• **TASK REQUIREMENTS**
Without including pictures, set down every record exactly as it stands.
:: INFORMATION ::
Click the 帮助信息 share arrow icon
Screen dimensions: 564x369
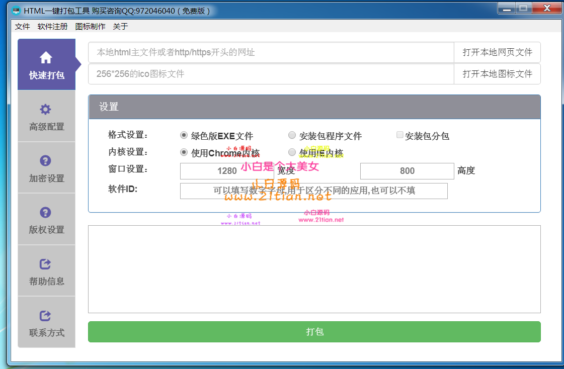46,264
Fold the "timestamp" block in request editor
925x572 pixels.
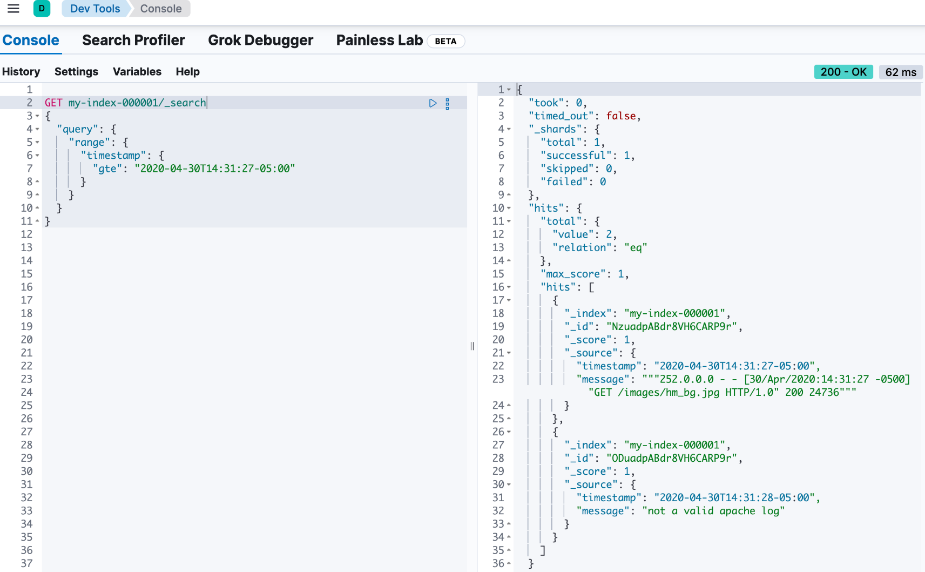(37, 156)
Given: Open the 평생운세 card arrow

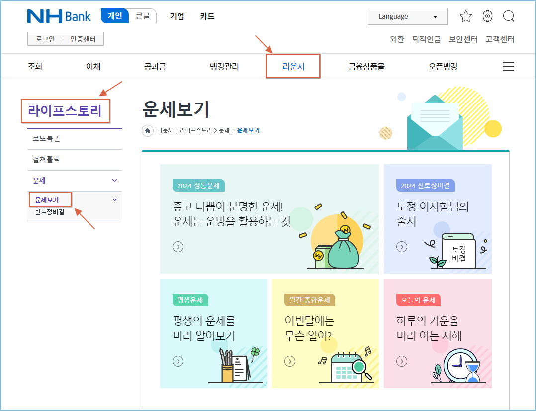Looking at the screenshot, I should point(178,361).
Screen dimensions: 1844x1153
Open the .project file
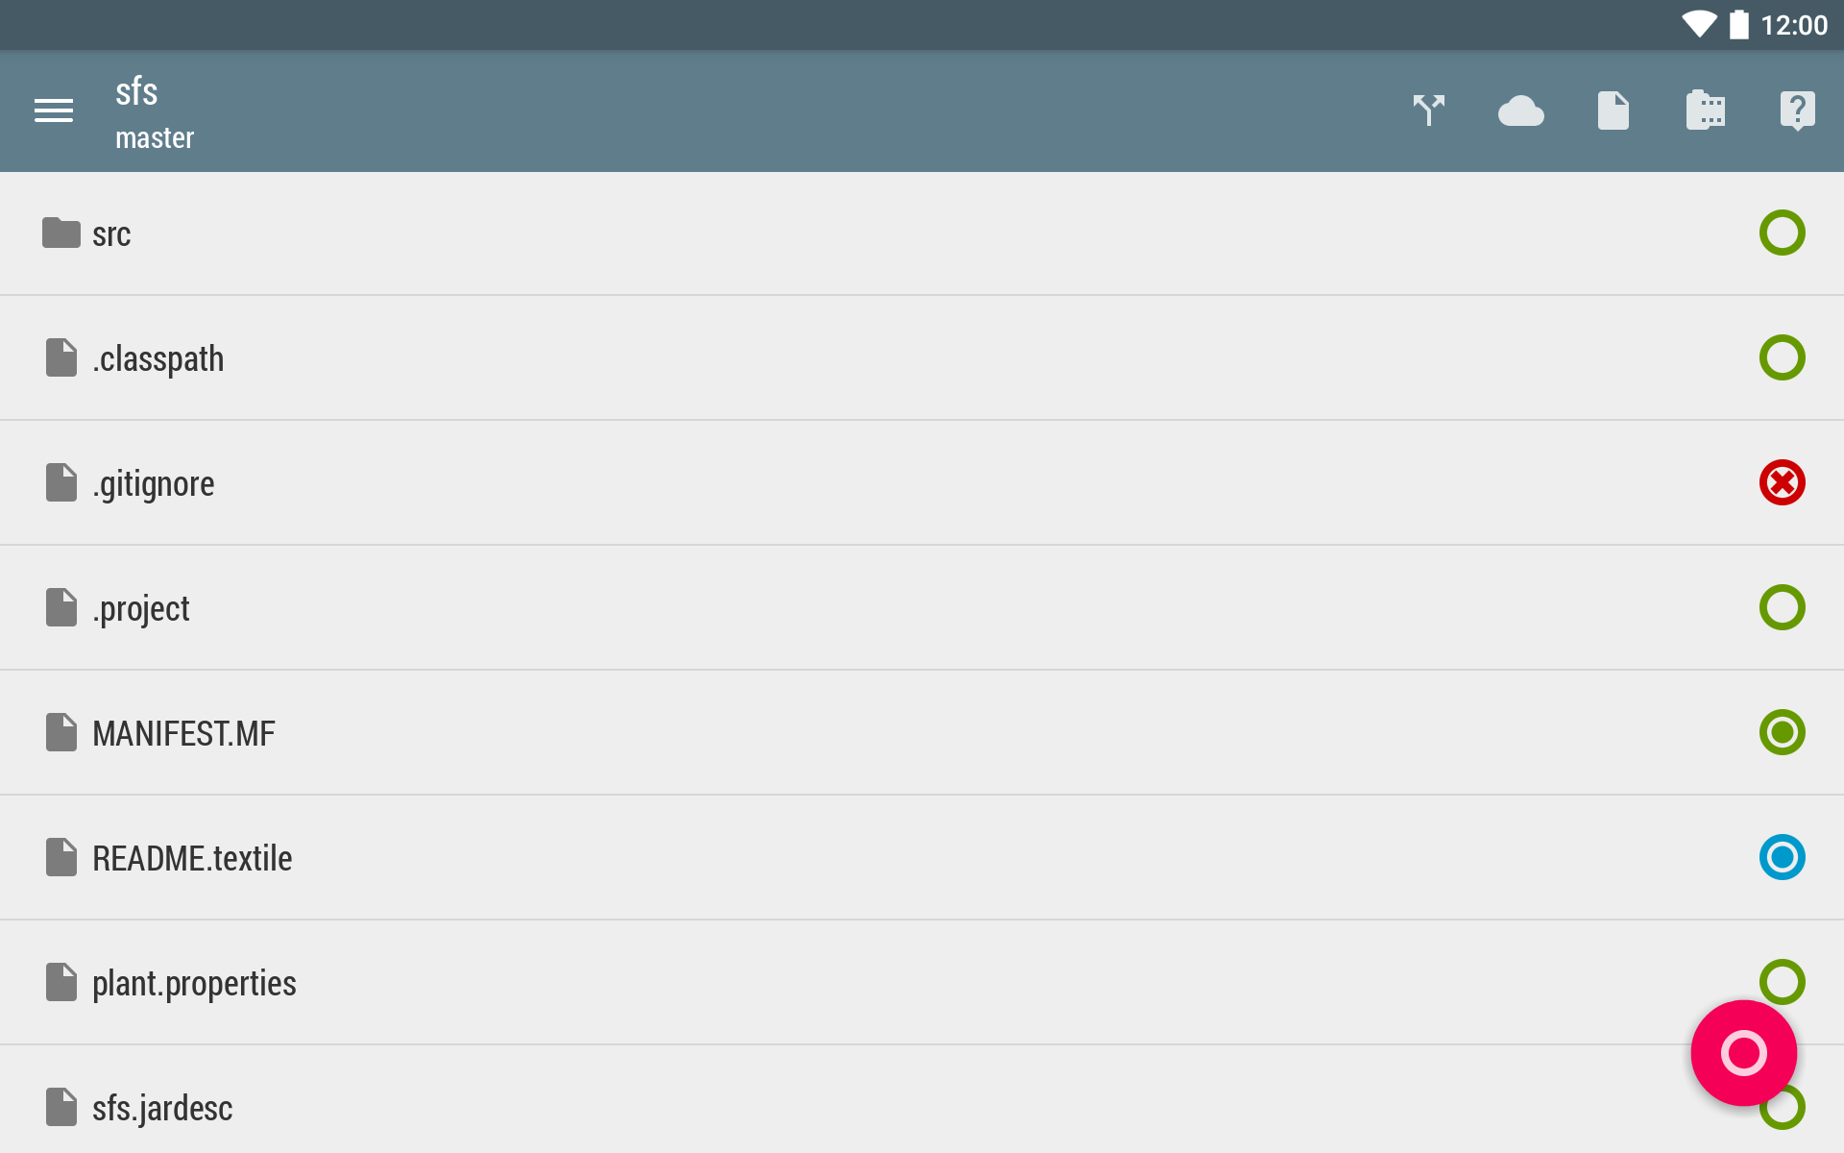141,609
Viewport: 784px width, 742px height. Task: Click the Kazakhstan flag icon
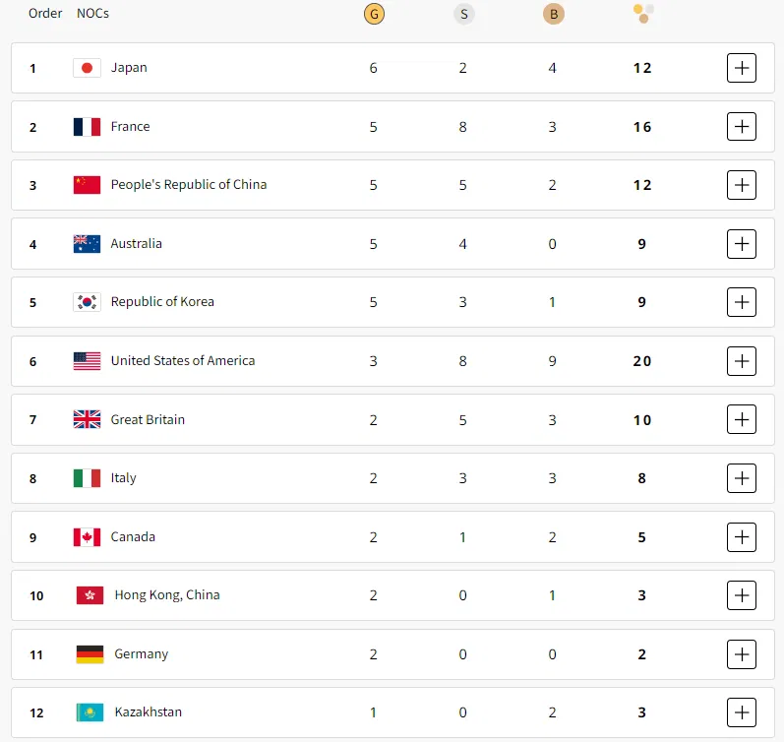90,712
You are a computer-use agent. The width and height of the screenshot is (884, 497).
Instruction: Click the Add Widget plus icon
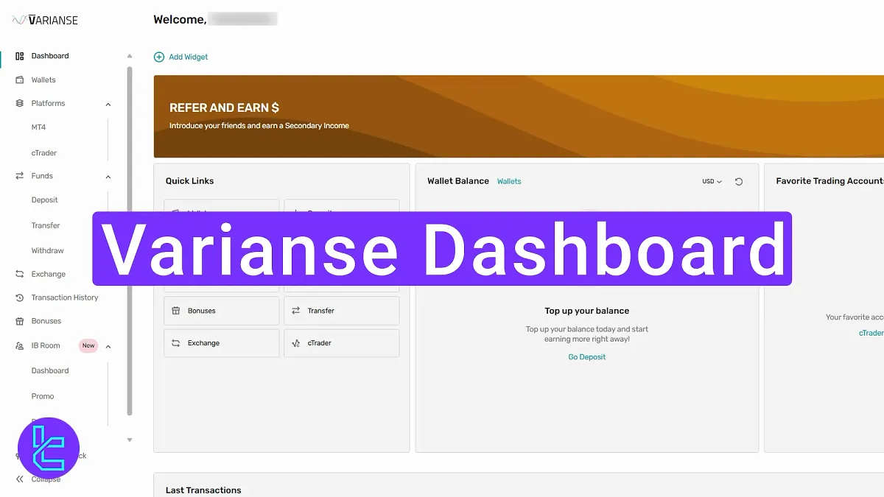(x=158, y=56)
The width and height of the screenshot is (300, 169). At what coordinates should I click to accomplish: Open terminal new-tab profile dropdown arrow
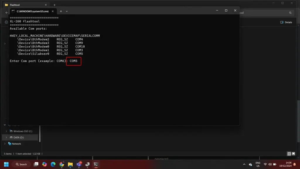click(x=67, y=11)
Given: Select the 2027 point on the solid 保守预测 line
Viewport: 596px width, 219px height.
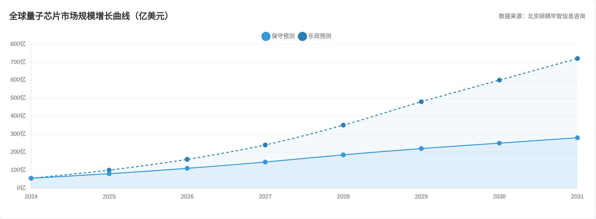Looking at the screenshot, I should 265,162.
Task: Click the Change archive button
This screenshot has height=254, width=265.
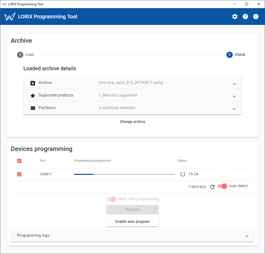Action: tap(133, 122)
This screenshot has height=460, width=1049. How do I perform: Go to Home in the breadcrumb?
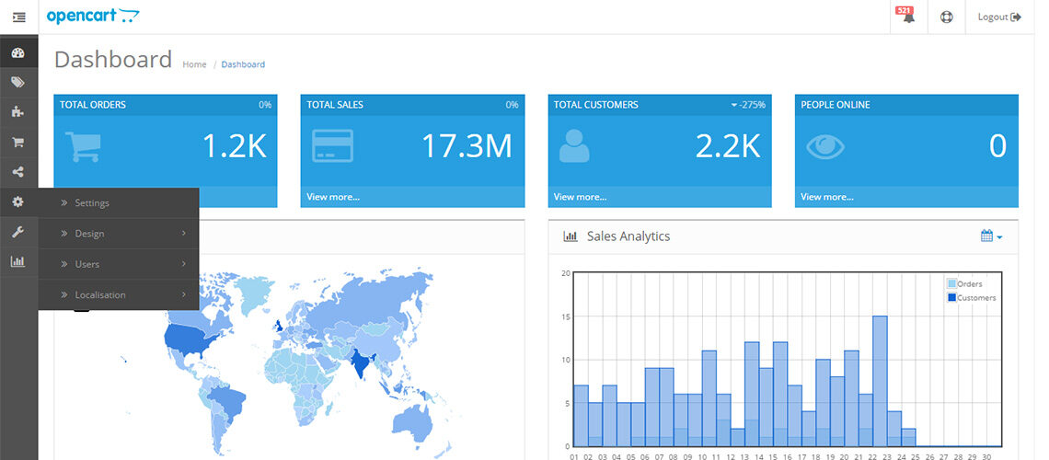point(194,64)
:::
• **THE ANSWER**
Click the 帮助信息 share arrow icon
Screen dimensions: 564x369
46,264
Fold the "timestamp" block in request editor
925x572 pixels.
(37, 156)
Given: Open the 평생운세 card arrow

Looking at the screenshot, I should point(178,361).
Screen dimensions: 1844x1153
Open the .project file
141,609
Viewport: 784px width, 742px height. Task: Click the Kazakhstan flag icon
90,712
You are a computer-use agent. The width and height of the screenshot is (884, 497).
Instruction: Click the Add Widget plus icon
(x=158, y=56)
The width and height of the screenshot is (300, 169). At what coordinates should I click to accomplish: Open terminal new-tab profile dropdown arrow
click(x=67, y=11)
Given: Select the 2027 point on the solid 保守预测 line
Viewport: 596px width, 219px height.
Looking at the screenshot, I should 265,162.
Task: Click the Change archive button
This screenshot has height=254, width=265.
Action: tap(133, 122)
This screenshot has height=460, width=1049. How do I perform: Go to Home in the breadcrumb?
point(194,64)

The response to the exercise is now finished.